Re: E0000 Language Tags for Some Obscure Languages

From: Asmus Freytag (
Date: Sun Feb 27 2005 - 15:12:00 CST

  • Next message: Doug Ewell: "Doug's Not Doug (was: Re: E0000 Language Tags for Some Obscure Languages)"

    At 09:04 AM 2/27/2005, wrote:
    >What is the reaction to using E0000 language tags ...

    The UTC has settled the question that general use of language tags is
    strongly discouraged, as they are stateful and therefore don't belong in
    plain text. Proposals that don't start from that point, are non-starters.

    >But the OT font should be able to recognize an E0000 codepoint string (as just
    >codeponts) and do "context" glyph swapping [*].

    This statement combines a thorough misunderstanding of OT and of language tags.

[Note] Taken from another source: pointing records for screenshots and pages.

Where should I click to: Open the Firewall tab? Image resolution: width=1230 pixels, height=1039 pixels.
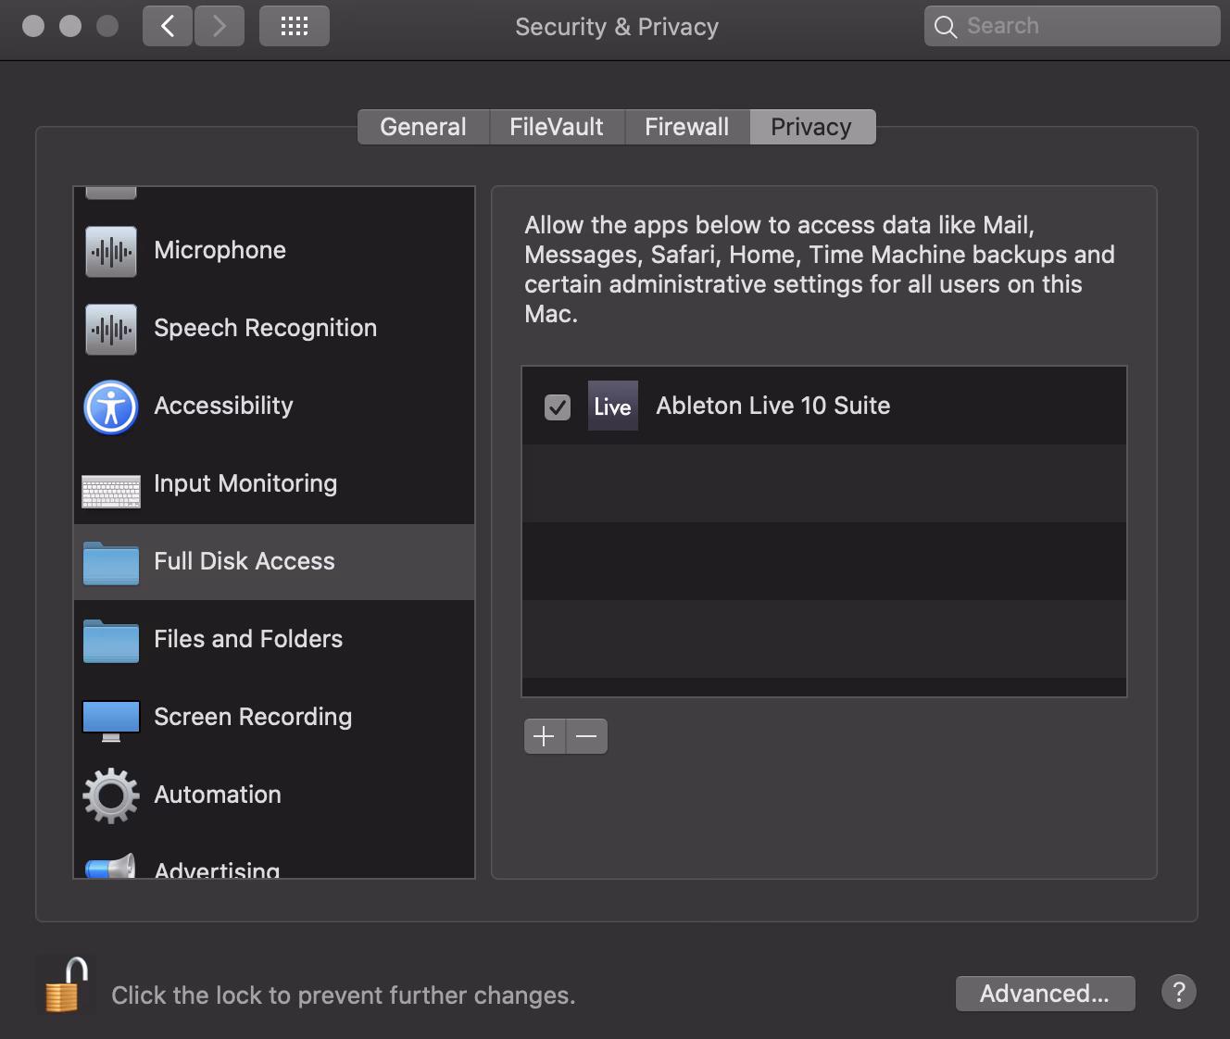[x=686, y=126]
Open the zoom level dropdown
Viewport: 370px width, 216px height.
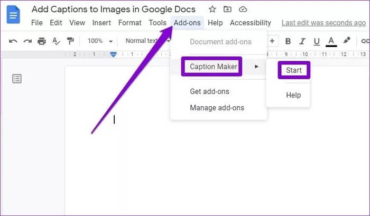click(x=100, y=41)
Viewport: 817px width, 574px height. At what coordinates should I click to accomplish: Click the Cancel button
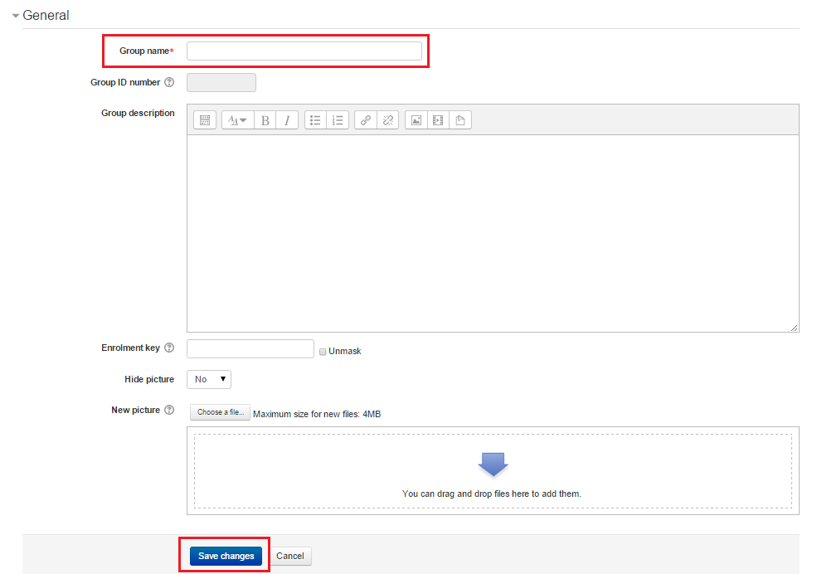point(290,556)
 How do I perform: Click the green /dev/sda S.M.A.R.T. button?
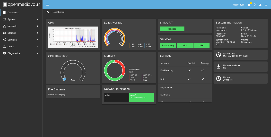pos(172,29)
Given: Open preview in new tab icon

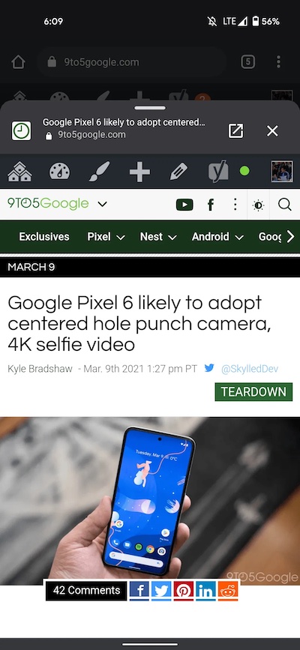Looking at the screenshot, I should [x=236, y=131].
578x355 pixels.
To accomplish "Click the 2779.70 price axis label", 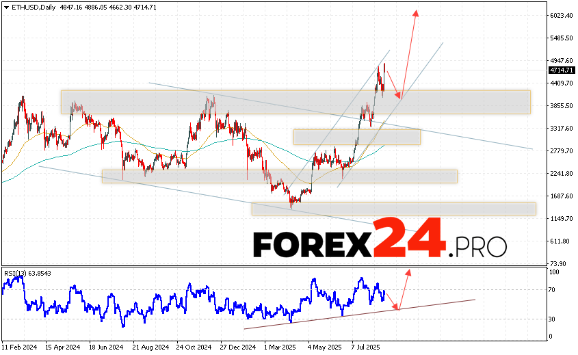I will [561, 150].
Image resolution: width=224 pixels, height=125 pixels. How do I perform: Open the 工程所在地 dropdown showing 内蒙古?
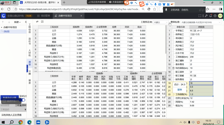pos(161,22)
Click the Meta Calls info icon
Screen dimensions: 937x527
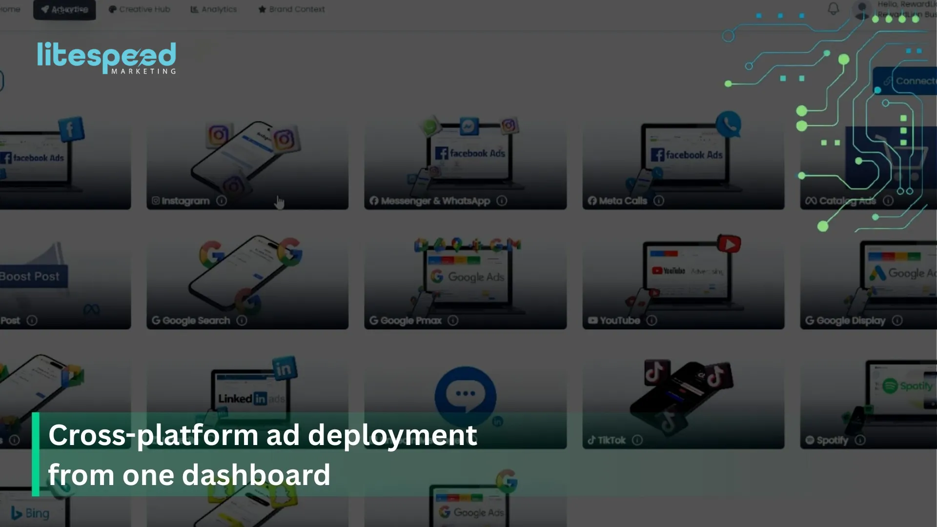coord(659,201)
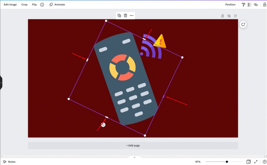The height and width of the screenshot is (165, 267).
Task: Switch to the Crop tool
Action: 24,4
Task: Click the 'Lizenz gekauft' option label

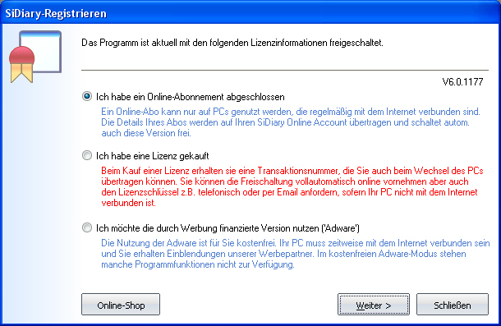Action: 181,156
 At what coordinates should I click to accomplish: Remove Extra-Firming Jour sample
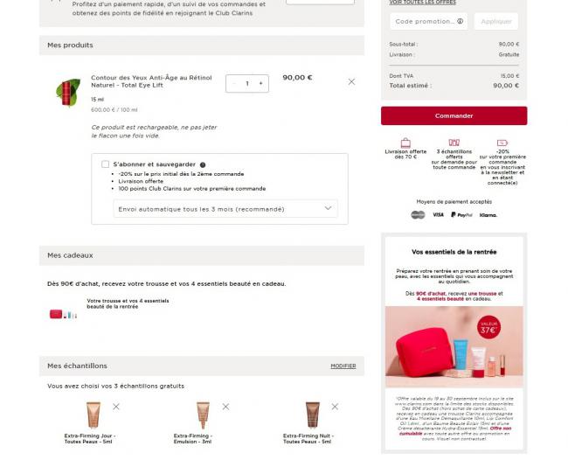116,407
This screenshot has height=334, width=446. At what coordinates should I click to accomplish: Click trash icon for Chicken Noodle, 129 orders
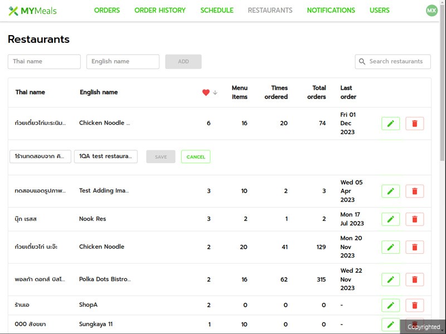click(414, 247)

    Language tags act like delimiters that define an stateful behavior (i.e.
    on/off). A font may be called on for glyphs for characters on page 43 of a
    100 page document - with the entire text in the same language. In that case
    there would be no language tag characters in the run of text to act as
    'context'. Language information belongs in higher level protocols, wherever

    >This is old but hopefully reliable:

    This is dated 8-31-2000, and therefore indeed old. Contrary to your
    suggestion, it has long been superseded, as you can see if you look at where it says:

    UTR #7: Plane 14 Characters for Language Tags has been incorporated into
    the Unicode Standard Version 3.1, and is thus now superseded. The last
    version of that document before it was superseded can be found at

    Each Unicode Technical Report has a link to it's 'most recent version' in
    the header. There's never an excuse to not check first what the most
    up-to-date version of the Standard says, and courtesy to others demands
    that you do that before trying to engage them in a discussion of a proposal
    for a particular use of the standard.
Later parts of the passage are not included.